Bishop Luers High School is a Catholic school owned and operated by the Roman Catholic Diocese of Fort Wayne-South Bend. Bishop Luers is located on the south side of Fort Wayne, Indiana. The school was founded in 1958 by the Franciscan Fathers of the Saint John the Baptist Province in Cincinnati, Ohio, along with the Sisters of Saint Francis Province in Mishawaka, Indiana. The first bishop of the diocese, John Henry Luers, is the namesake of the school.

==Academics==
Bishop Luers' education departments consist of Theology, Fine Arts, Business, English, Foreign Language, Mathematics, and Social Studies. In 2004 and in 2005, Bishop Luers was placed on the Catholic High School Honor Roll Top 50 Secondary Schools in America.

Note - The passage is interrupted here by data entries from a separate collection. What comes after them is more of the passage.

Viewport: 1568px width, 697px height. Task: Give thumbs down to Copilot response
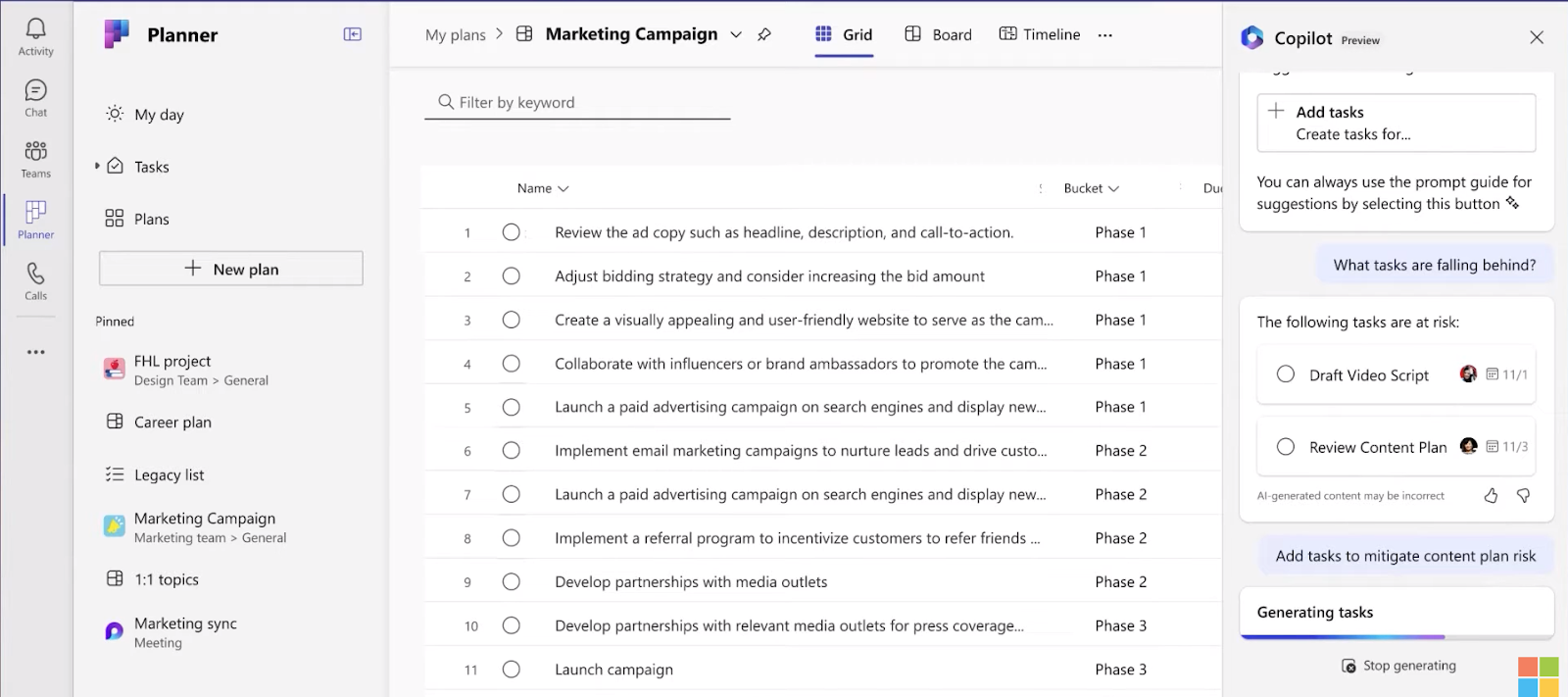(x=1523, y=496)
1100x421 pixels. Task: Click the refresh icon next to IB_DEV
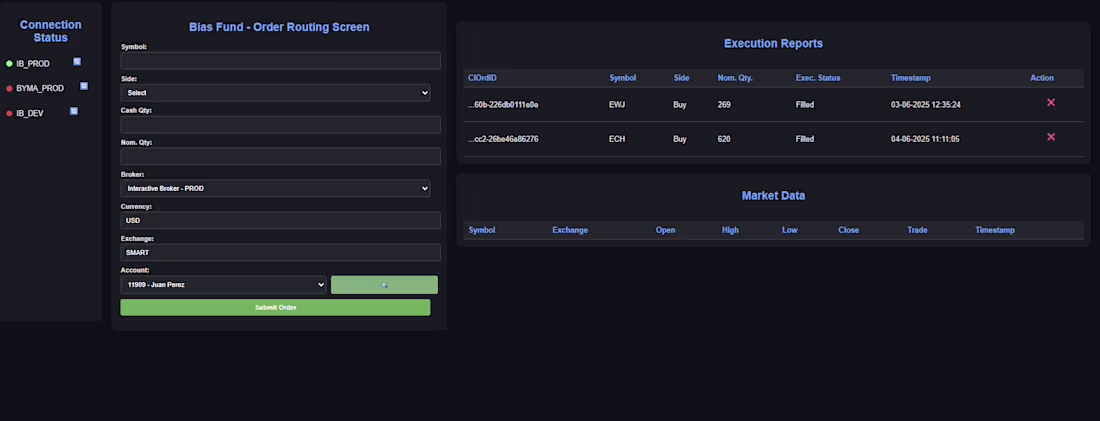point(74,111)
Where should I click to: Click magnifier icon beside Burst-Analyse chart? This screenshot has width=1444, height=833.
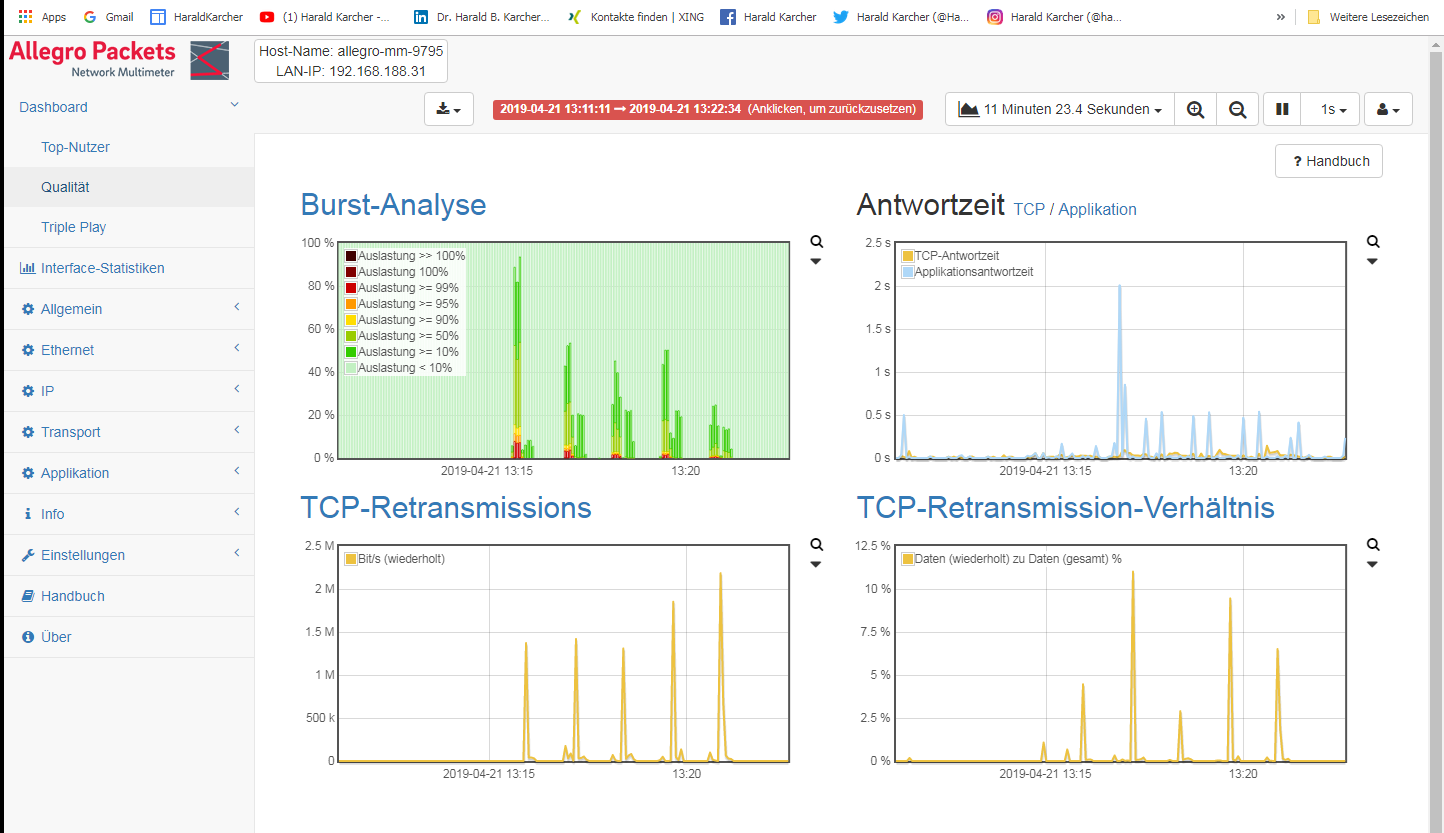pos(817,242)
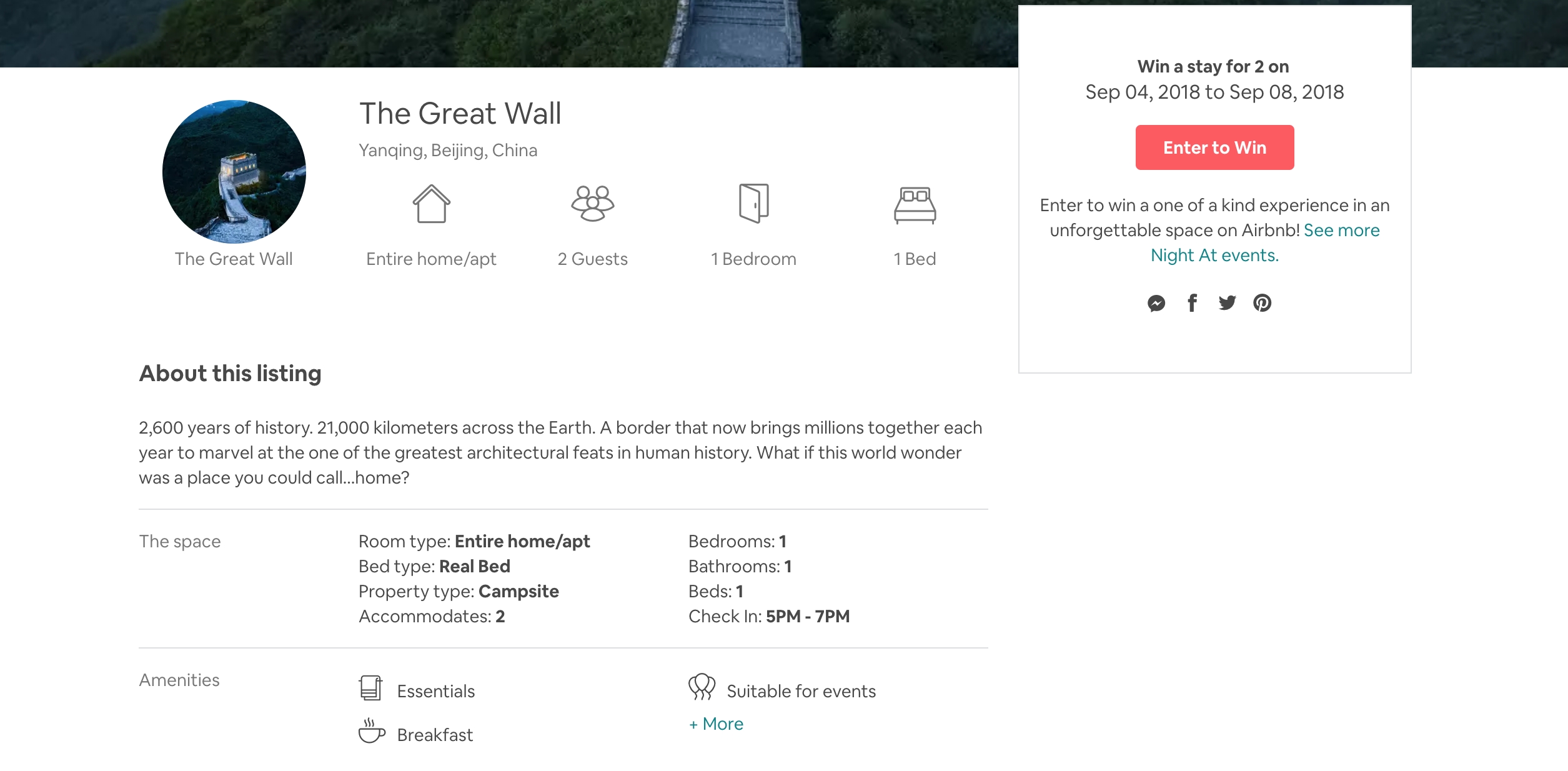The height and width of the screenshot is (771, 1568).
Task: Click The Great Wall host name label
Action: point(234,259)
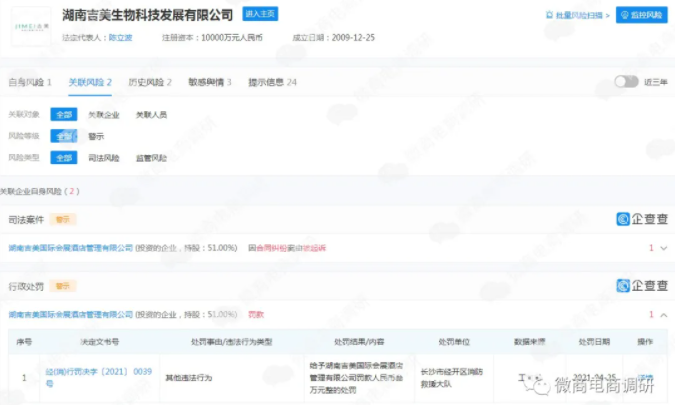Screen dimensions: 675x405
Task: Filter risk type by 司法风险
Action: pos(104,158)
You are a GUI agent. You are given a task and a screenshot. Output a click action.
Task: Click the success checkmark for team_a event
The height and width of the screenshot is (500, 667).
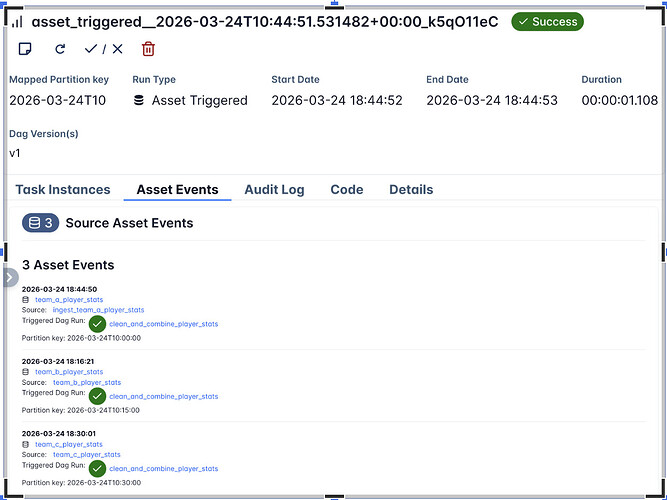97,324
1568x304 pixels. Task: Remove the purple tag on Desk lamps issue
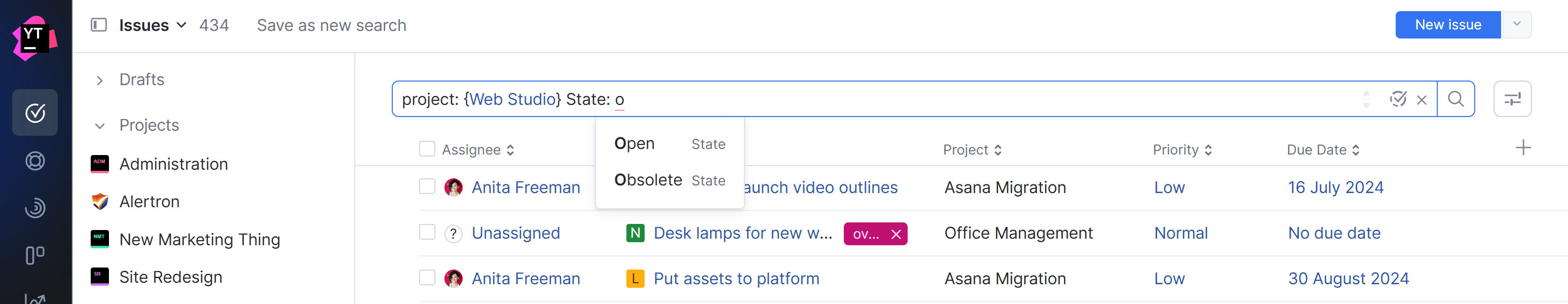(896, 234)
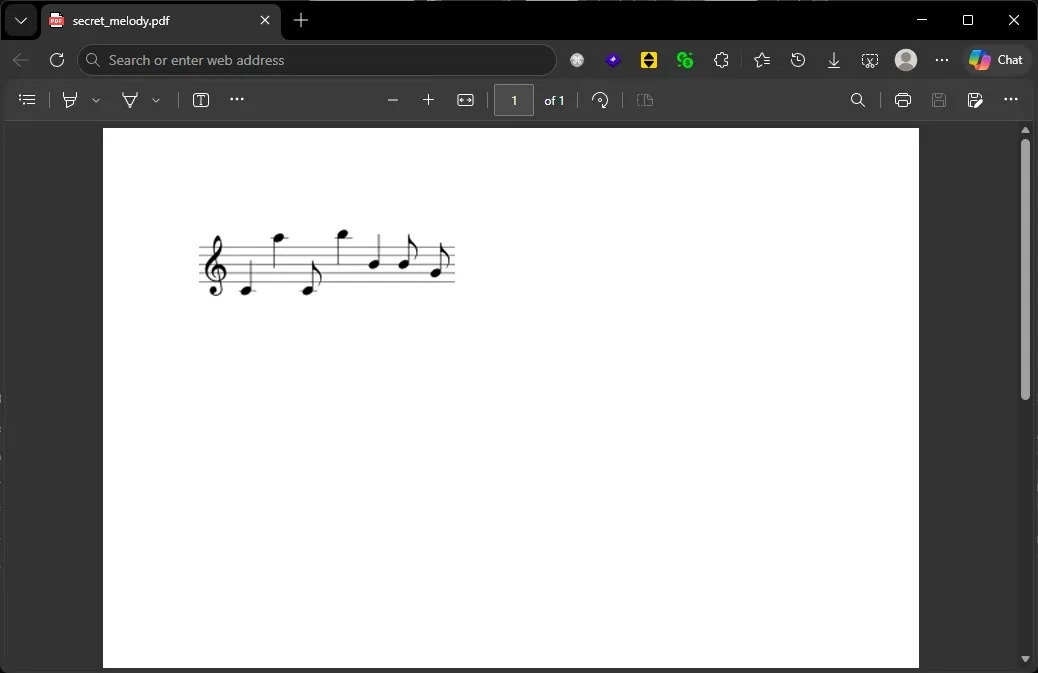Image resolution: width=1038 pixels, height=673 pixels.
Task: Print the PDF document
Action: tap(903, 100)
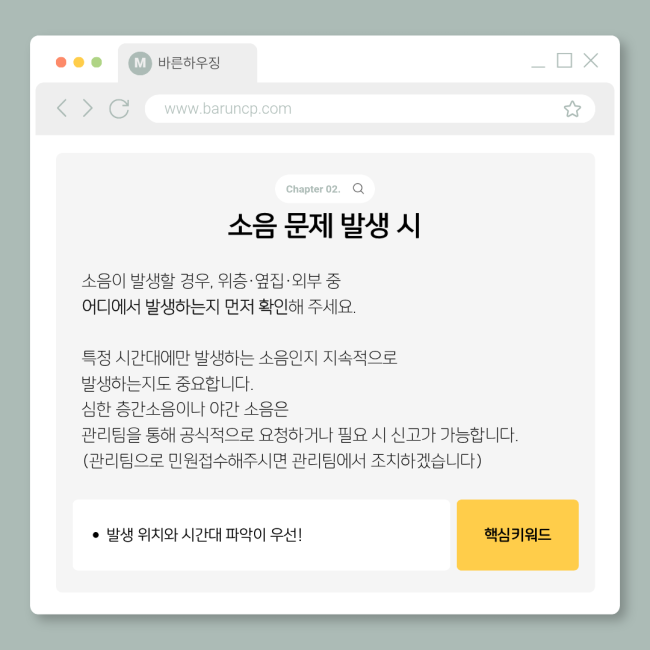The height and width of the screenshot is (650, 650).
Task: Click the magnifier icon beside Chapter 02
Action: point(358,189)
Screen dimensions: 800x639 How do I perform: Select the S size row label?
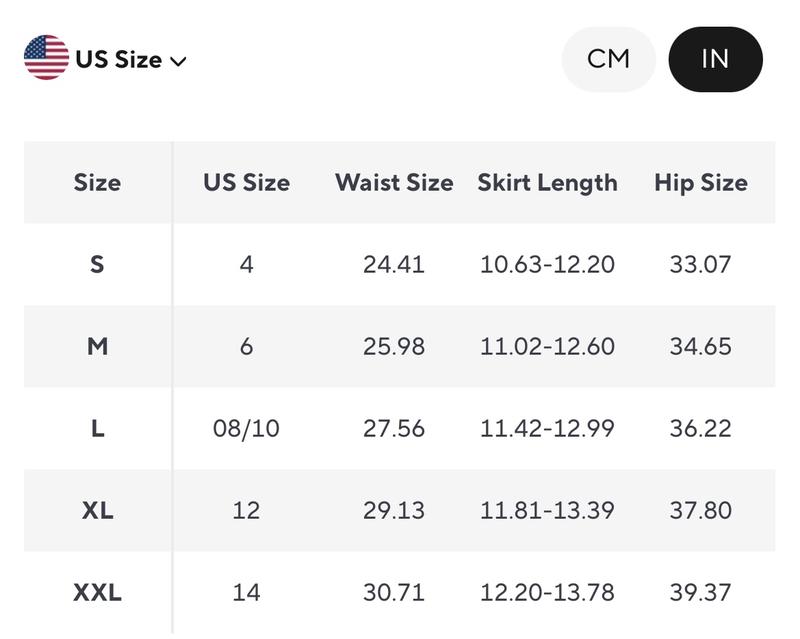(x=97, y=264)
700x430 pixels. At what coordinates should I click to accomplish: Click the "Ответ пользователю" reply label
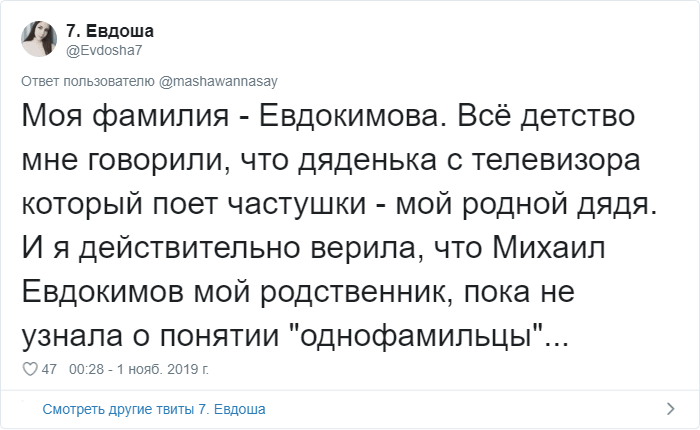[87, 81]
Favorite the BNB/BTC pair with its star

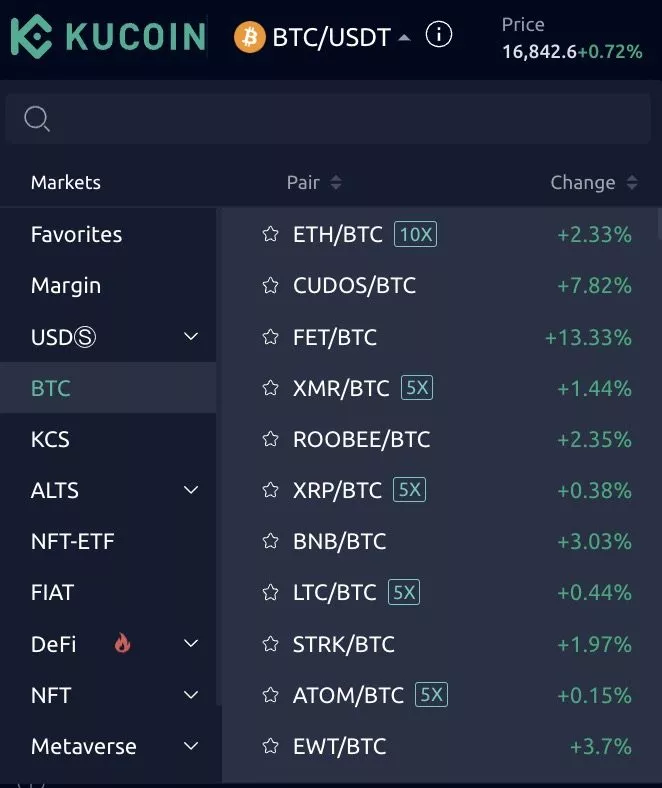270,541
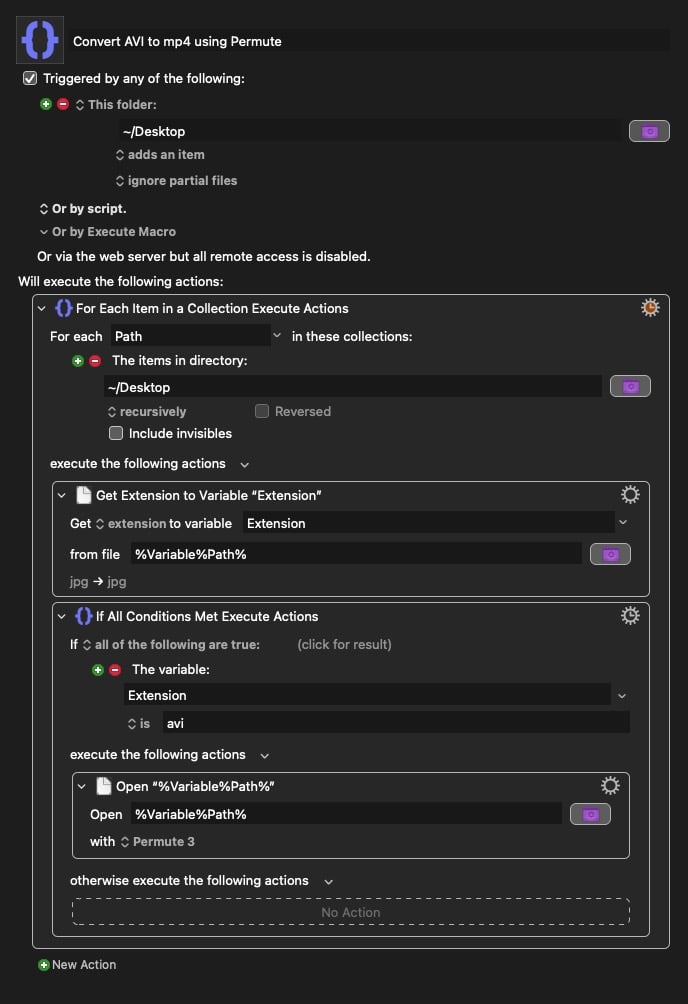Open the 'with Permute 3' application popup
Image resolution: width=688 pixels, height=1004 pixels.
(x=157, y=842)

==Extra-curricular activities==
Bishop Luers offers an array of activities for students. Activities include Academic Super Bowl, Book Club, Bowling, Chess Club, Catholic Intelligence Agency (CIA), Cheerleading, Freshman Mentoring, Future Business Leaders of America, Heather's Closet/Locker Room Leaders, Key Club, Knights for Life, National Honor Society (NHS), Newspaper, Pep Band, Philosophy Club, Show Choir, Spell Bowl, Student Ambassadors, Student Government, Theater, Ukulele Society, World Culture Club, and Yearbook.

== Performing Arts ==
Bishop Luers High School has a performing arts program, including the Minstrels Show Choir, Concert Choir, and Theater productions.

===Programs offered===
The Bishop Luers Knights field teams in 19 sanctioned sports and 6 non-sanctioned (club) sports. All sanctioned sports are governed by the Indiana High School Athletic Association (IHSAA). The lacrosse team is a member of the Indiana High School Lacrosse Association.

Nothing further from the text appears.